How many lines in the entries below contain "site"? Answer with the number only.

## Listed entries
--*--
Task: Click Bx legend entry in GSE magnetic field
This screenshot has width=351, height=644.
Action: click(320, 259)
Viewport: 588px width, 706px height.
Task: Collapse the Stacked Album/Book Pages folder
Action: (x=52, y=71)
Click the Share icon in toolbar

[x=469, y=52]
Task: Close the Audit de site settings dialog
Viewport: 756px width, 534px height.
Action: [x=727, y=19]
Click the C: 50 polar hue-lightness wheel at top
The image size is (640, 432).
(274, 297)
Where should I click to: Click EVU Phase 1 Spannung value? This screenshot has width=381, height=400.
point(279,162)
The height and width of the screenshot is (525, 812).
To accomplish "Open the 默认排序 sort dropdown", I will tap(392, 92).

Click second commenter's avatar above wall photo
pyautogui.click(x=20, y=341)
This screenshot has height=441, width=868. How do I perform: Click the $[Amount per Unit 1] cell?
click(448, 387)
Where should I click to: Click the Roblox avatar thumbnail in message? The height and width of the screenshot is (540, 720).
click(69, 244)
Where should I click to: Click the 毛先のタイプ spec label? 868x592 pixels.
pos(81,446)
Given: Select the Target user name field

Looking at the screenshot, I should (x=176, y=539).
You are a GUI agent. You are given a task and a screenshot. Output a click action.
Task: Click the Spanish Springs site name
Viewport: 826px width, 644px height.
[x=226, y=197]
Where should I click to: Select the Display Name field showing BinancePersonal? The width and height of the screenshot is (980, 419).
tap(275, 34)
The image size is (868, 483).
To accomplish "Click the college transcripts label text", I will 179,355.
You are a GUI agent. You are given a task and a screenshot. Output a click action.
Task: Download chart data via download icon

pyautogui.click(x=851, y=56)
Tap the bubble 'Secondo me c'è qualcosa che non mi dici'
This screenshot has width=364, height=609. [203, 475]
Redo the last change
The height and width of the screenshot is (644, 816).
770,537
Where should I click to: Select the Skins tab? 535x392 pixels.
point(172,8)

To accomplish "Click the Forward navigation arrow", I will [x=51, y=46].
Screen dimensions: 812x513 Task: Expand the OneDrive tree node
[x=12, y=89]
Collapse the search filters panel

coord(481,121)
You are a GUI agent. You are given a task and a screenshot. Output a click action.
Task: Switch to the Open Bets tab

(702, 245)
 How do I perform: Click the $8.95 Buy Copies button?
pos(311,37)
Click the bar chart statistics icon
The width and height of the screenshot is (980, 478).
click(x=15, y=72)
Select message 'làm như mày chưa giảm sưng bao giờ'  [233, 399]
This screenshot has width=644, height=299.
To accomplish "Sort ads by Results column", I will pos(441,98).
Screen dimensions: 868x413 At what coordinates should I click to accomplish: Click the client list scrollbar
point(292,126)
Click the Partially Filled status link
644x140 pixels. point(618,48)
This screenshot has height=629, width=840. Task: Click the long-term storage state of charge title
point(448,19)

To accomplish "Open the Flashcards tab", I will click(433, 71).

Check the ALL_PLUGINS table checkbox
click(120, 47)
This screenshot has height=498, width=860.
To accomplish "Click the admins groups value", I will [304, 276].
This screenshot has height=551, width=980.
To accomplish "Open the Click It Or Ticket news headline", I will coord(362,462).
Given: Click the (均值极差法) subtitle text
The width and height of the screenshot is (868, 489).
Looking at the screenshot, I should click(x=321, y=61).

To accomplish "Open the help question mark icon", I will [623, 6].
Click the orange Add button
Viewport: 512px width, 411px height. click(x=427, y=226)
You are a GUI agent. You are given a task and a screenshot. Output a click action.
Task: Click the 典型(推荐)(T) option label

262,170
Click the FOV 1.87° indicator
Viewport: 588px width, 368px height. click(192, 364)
--*--
## Answer for this exercise
2